* Objective
Gather every row below that contains the string "width", and copy each of those rows in full. Case counts, so a different capitalization does not match.
* begin Extracted records *
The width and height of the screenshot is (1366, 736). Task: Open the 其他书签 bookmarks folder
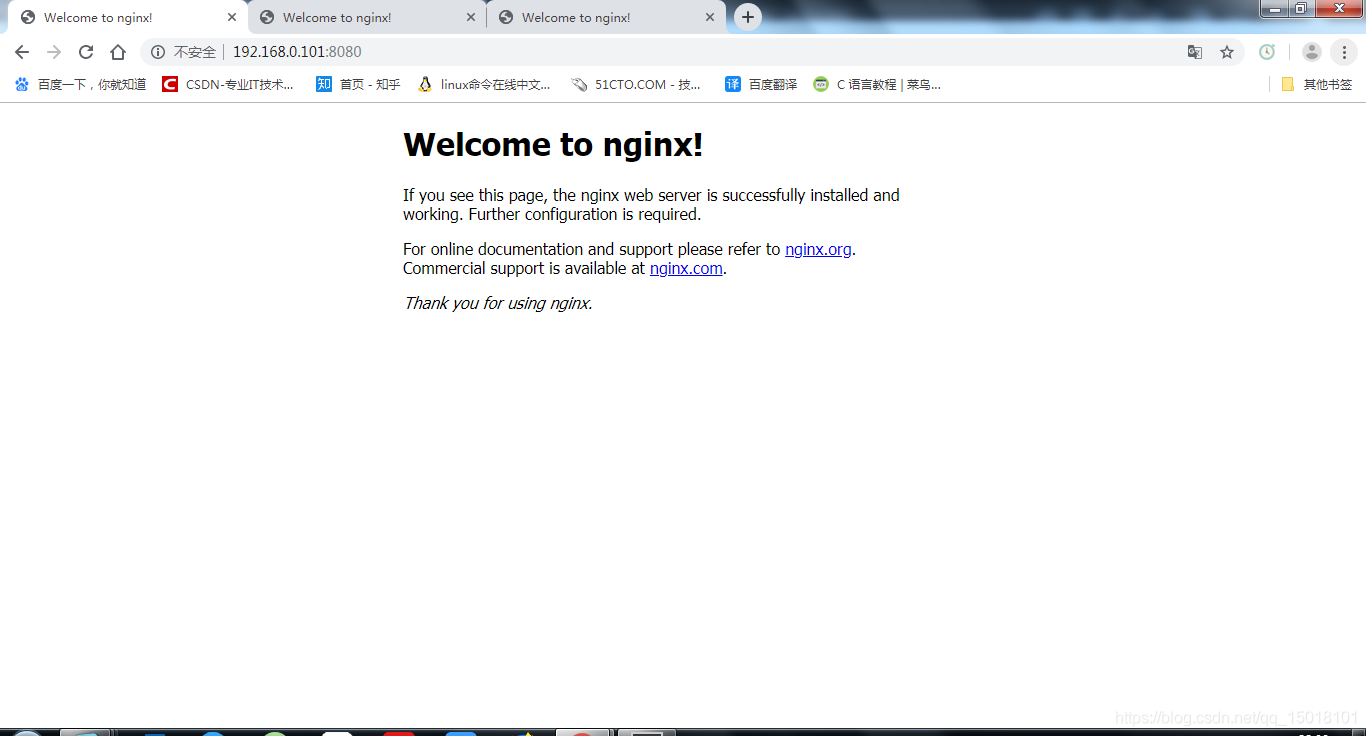(1317, 85)
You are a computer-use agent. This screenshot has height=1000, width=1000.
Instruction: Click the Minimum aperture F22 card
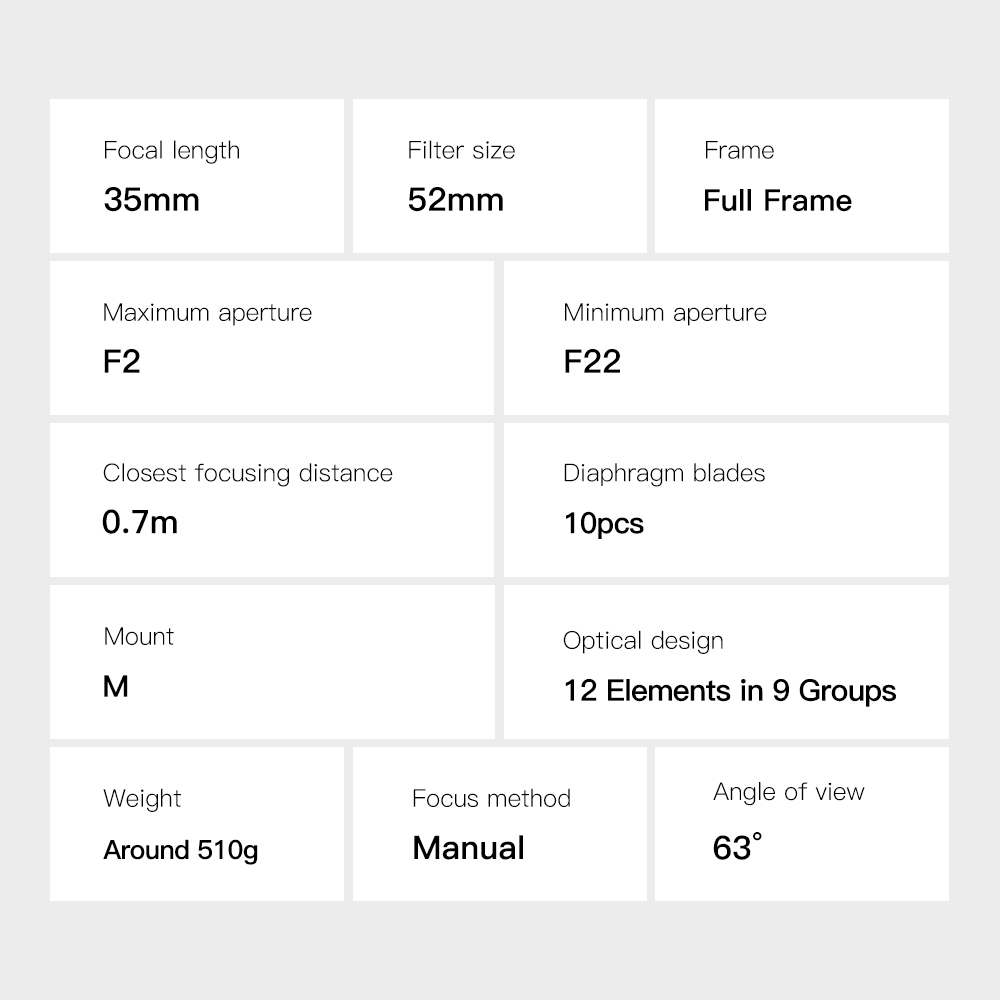click(x=726, y=338)
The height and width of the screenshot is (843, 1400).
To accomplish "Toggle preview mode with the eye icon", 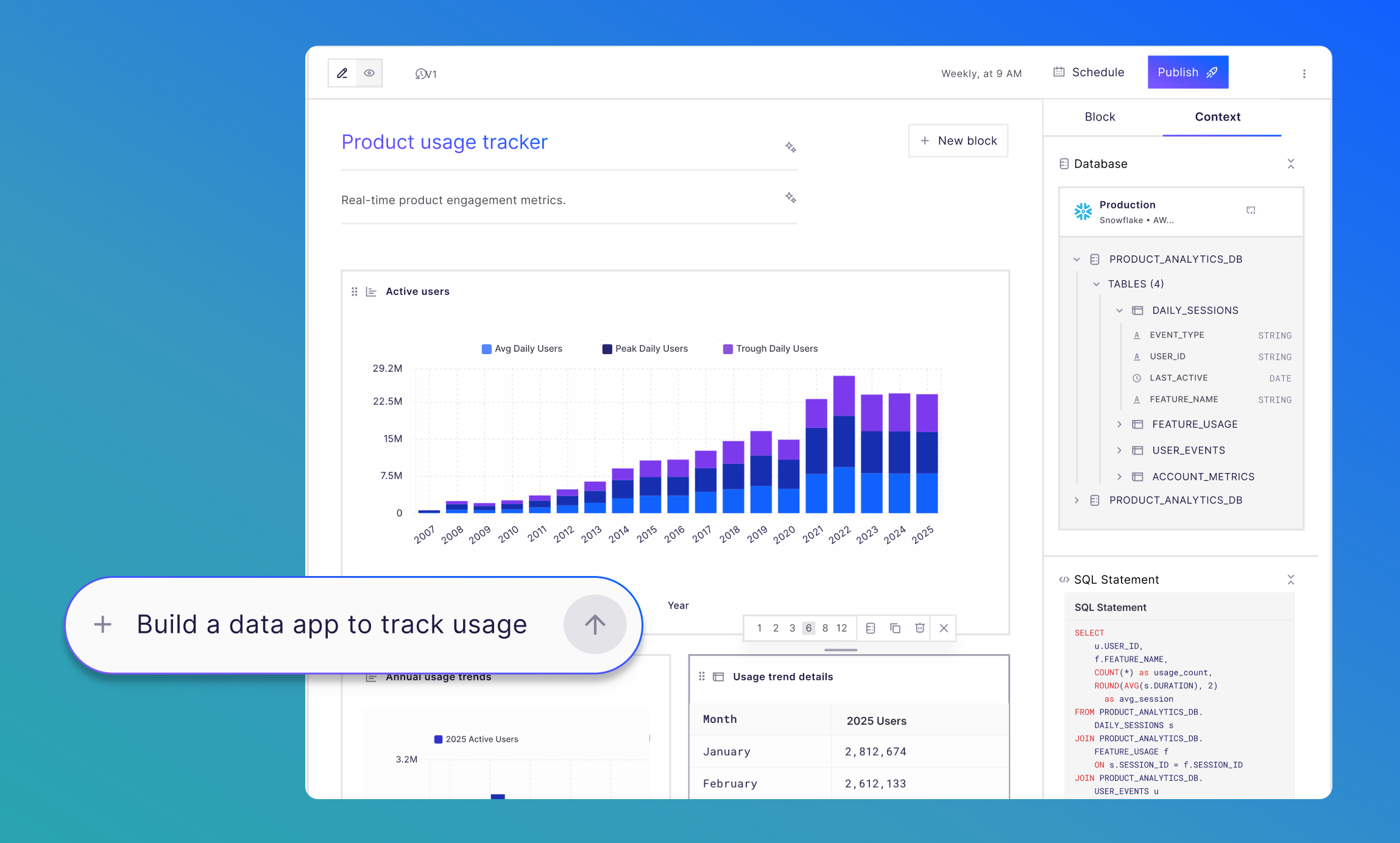I will [369, 73].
* end Extracted records *
* Written response
The width and height of the screenshot is (1366, 736). Task: Open the 其他书签 bookmarks folder
You are a computer-use agent. This screenshot has height=1000, width=1000.
The height and width of the screenshot is (843, 1400).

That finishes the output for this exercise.